# [Description of the task]
An exact retyping of every record is required.

═══ Task input ═══

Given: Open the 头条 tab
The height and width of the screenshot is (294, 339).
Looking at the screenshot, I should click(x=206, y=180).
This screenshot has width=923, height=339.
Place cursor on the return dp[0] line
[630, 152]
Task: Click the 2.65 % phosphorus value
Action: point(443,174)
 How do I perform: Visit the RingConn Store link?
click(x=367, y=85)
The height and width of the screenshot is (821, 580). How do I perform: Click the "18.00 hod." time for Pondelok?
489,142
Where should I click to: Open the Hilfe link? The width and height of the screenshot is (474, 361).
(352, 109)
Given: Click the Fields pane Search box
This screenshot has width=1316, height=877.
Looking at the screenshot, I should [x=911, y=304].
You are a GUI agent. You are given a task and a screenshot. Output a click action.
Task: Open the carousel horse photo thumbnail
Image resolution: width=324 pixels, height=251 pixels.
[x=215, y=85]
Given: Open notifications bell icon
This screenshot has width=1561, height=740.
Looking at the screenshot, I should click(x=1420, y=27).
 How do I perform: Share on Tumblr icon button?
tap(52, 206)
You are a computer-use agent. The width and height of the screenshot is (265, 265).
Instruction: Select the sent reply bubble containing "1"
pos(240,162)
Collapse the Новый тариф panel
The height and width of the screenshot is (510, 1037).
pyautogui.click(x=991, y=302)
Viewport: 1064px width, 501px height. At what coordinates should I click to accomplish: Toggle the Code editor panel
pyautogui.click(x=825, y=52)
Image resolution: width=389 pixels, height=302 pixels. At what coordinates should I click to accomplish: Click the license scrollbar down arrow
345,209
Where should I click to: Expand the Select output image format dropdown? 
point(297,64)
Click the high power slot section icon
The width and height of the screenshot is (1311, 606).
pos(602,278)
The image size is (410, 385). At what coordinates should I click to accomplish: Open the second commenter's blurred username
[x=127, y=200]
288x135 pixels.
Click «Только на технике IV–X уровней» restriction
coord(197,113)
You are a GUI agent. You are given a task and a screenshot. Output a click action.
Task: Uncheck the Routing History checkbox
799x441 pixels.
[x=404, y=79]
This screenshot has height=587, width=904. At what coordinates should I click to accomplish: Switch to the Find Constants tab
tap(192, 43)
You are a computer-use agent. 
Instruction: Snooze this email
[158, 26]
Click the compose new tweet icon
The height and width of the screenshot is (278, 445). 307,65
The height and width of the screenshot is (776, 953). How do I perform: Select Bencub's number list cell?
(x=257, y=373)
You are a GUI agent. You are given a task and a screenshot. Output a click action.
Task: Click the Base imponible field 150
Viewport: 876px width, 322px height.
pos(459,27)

═══

# [Your solution]
Given: Open the 头条 tab
The height and width of the screenshot is (294, 339).
Looking at the screenshot, I should click(x=206, y=180).
This screenshot has width=923, height=339.
Place cursor on the return dp[0] line
[630, 152]
Task: Click the 2.65 % phosphorus value
Action: point(443,174)
 How do I perform: Visit the RingConn Store link?
click(x=367, y=85)
The height and width of the screenshot is (821, 580). How do I perform: Click the "18.00 hod." time for Pondelok?
489,142
Where should I click to: Open the Hilfe link? The width and height of the screenshot is (474, 361).
(352, 109)
Given: Click the Fields pane Search box
This screenshot has width=1316, height=877.
Looking at the screenshot, I should [x=911, y=304].
You are a GUI agent. You are given a task and a screenshot. Output a click action.
Task: Open the carousel horse photo thumbnail
Image resolution: width=324 pixels, height=251 pixels.
[x=215, y=85]
Given: Open notifications bell icon
This screenshot has width=1561, height=740.
Looking at the screenshot, I should click(x=1420, y=27).
 How do I perform: Share on Tumblr icon button?
tap(52, 206)
You are a computer-use agent. The width and height of the screenshot is (265, 265).
Instruction: Select the sent reply bubble containing "1"
pos(240,162)
Collapse the Новый тариф panel
The height and width of the screenshot is (510, 1037).
pyautogui.click(x=991, y=302)
Viewport: 1064px width, 501px height. At what coordinates should I click to accomplish: Toggle the Code editor panel
pyautogui.click(x=825, y=52)
Image resolution: width=389 pixels, height=302 pixels. At what coordinates should I click to accomplish: Click the license scrollbar down arrow
345,209
Where should I click to: Expand the Select output image format dropdown? 
point(297,64)
Click the high power slot section icon
The width and height of the screenshot is (1311, 606).
pos(602,278)
The image size is (410, 385). At what coordinates should I click to accomplish: Open the second commenter's blurred username
[x=127, y=200]
288x135 pixels.
Click «Только на технике IV–X уровней» restriction
coord(197,113)
You are a GUI agent. You are given a task and a screenshot. Output a click action.
Task: Uncheck the Routing History checkbox
799x441 pixels.
[x=404, y=79]
This screenshot has height=587, width=904. At what coordinates should I click to accomplish: Switch to the Find Constants tab
tap(192, 43)
You are a computer-use agent. 
Instruction: Snooze this email
[158, 26]
Click the compose new tweet icon
The height and width of the screenshot is (278, 445). 307,65
The height and width of the screenshot is (776, 953). How do I perform: Select Bencub's number list cell?
(x=257, y=373)
You are a GUI agent. You are given a task and a screenshot. Output a click action.
Task: Click the Base imponible field 150
Viewport: 876px width, 322px height.
pos(459,27)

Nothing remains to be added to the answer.